From Income Tax to Sales Tax: What Kentucky Is Really Changing
Revisiting the tax discussion
We appreciate our readers who ask questions and challenge us to go deeper. Today’s post was shaped by one reader’s question and another’s encouragement to discuss more about Kentucky’s tax policies from earlier this week. Thank you for your engagement — it helps make the conversation better.
Kentucky missed its income tax trigger by $7.5 million this year.
That narrow miss means the state’s income tax rate will not fall from 3.5% to 3% in 2027 under the current formula. But the bigger story is not about $7.5 million. It is about Kentucky’s long-term strategy to eliminate the individual income tax and rely more heavily on sales and consumption taxes.
That is a fundamental shift in how government is funded; it deserves a clear explanation, and you need to understand it.
The Plan: Gradually Eliminate the Income Tax
In 2022, the Kentucky General Assembly created a mechanism to reduce the state’s flat individual income tax rate in half-percentage-point increments, with the long-term goal of elimination.
The trigger requires two conditions:
The Budget Reserve Trust Fund must equal at least 10% of General Fund revenue.

================================

— Work to be completed —
Can you rewrite the passage of the Kentucky tax text starting with "The Plan: Gradually" and going on through "General Fund revenue.", replacing "Budget Reserve Trust Fund" with "Rainy Day Fund"? The lines that follow come from a separate, unrelated source.

================================

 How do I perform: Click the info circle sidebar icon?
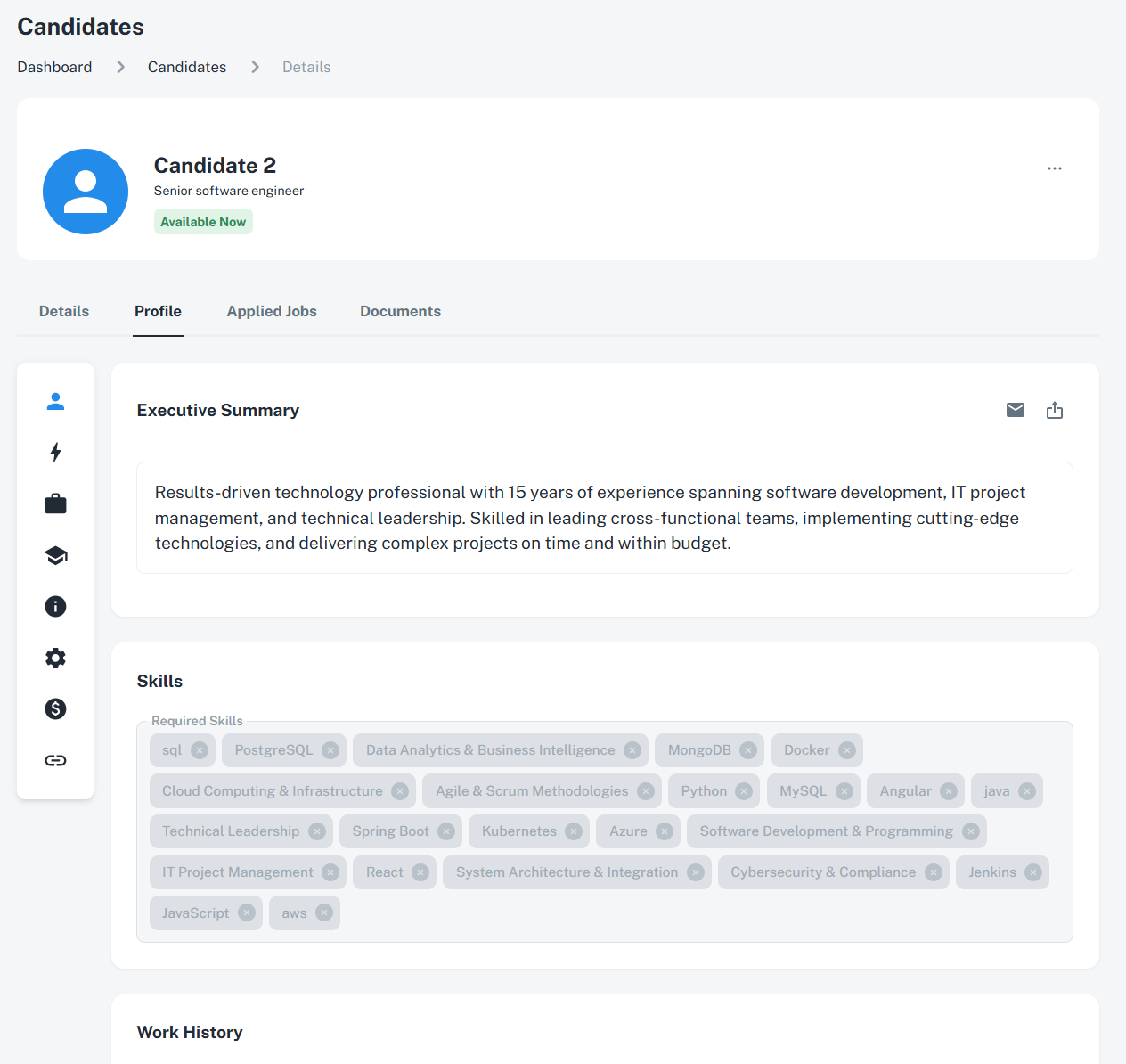(55, 607)
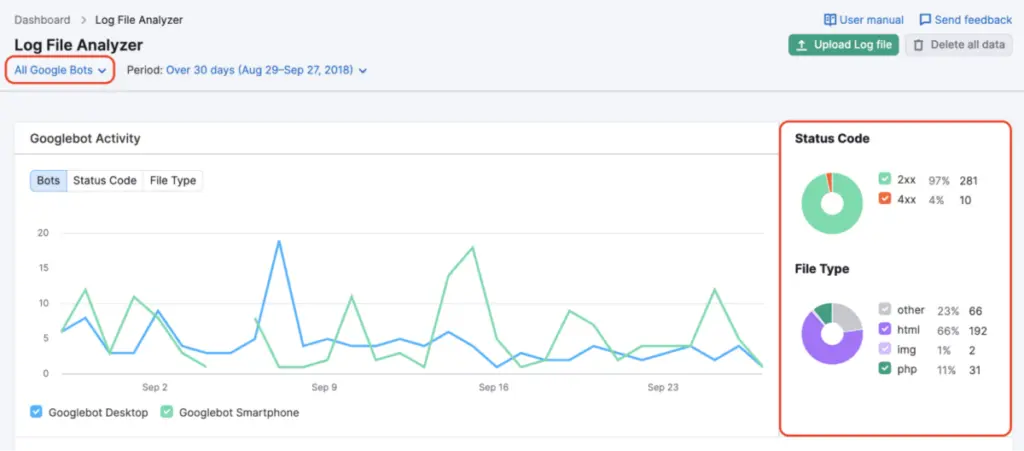Open the All Google Bots dropdown
Viewport: 1024px width, 451px height.
[x=60, y=70]
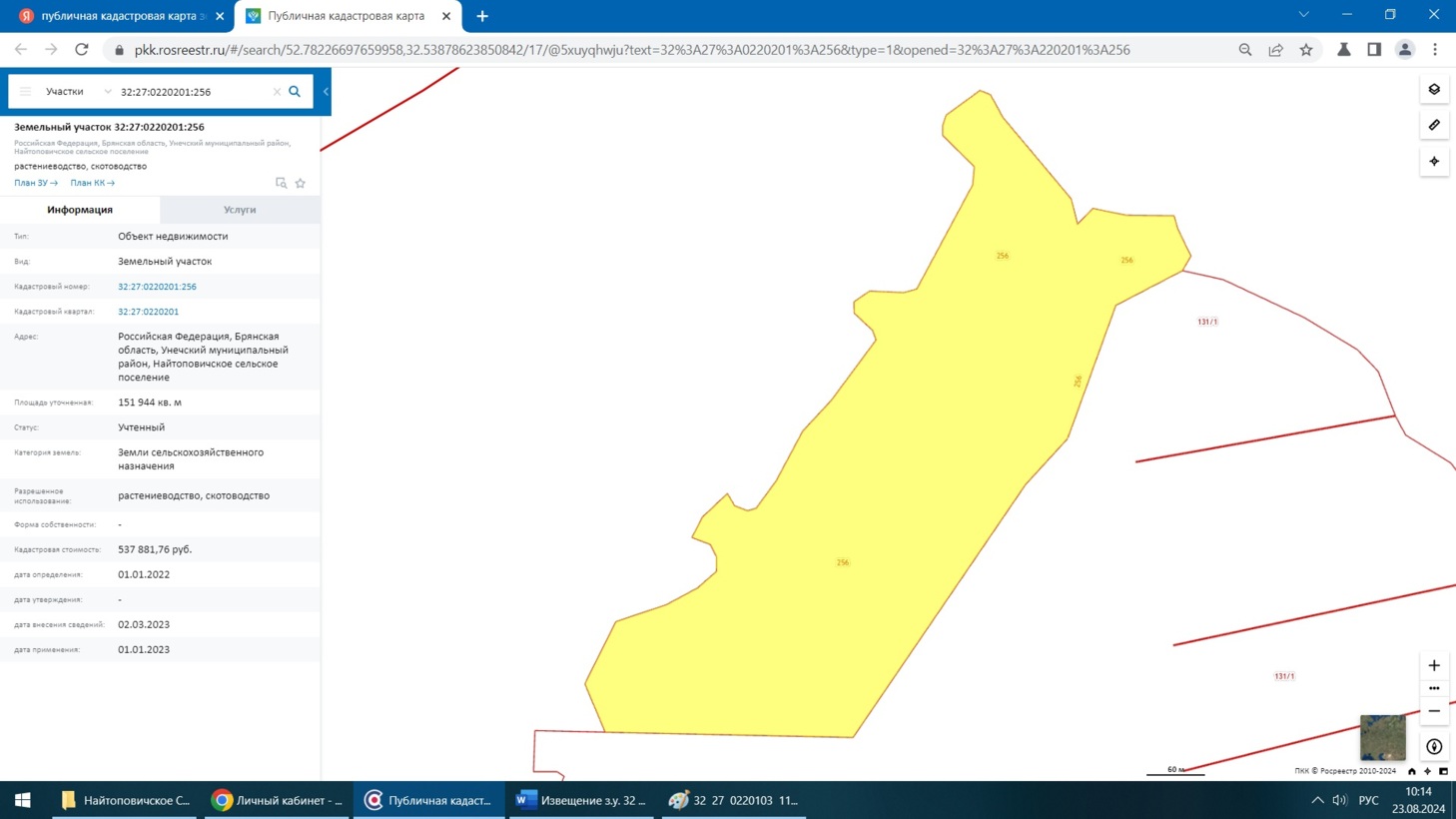Viewport: 1456px width, 819px height.
Task: Switch basemap via satellite thumbnail
Action: pyautogui.click(x=1382, y=738)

================================

— Exercise response —
The Plan: Gradually Eliminate the Income Tax
In 2022, the Kentucky General Assembly created a mechanism to reduce the state’s flat individual income tax rate in half-percentage-point increments, with the long-term goal of elimination.
The trigger requires two conditions:
The Rainy Day Fund must equal at least 10% of General Fund revenue.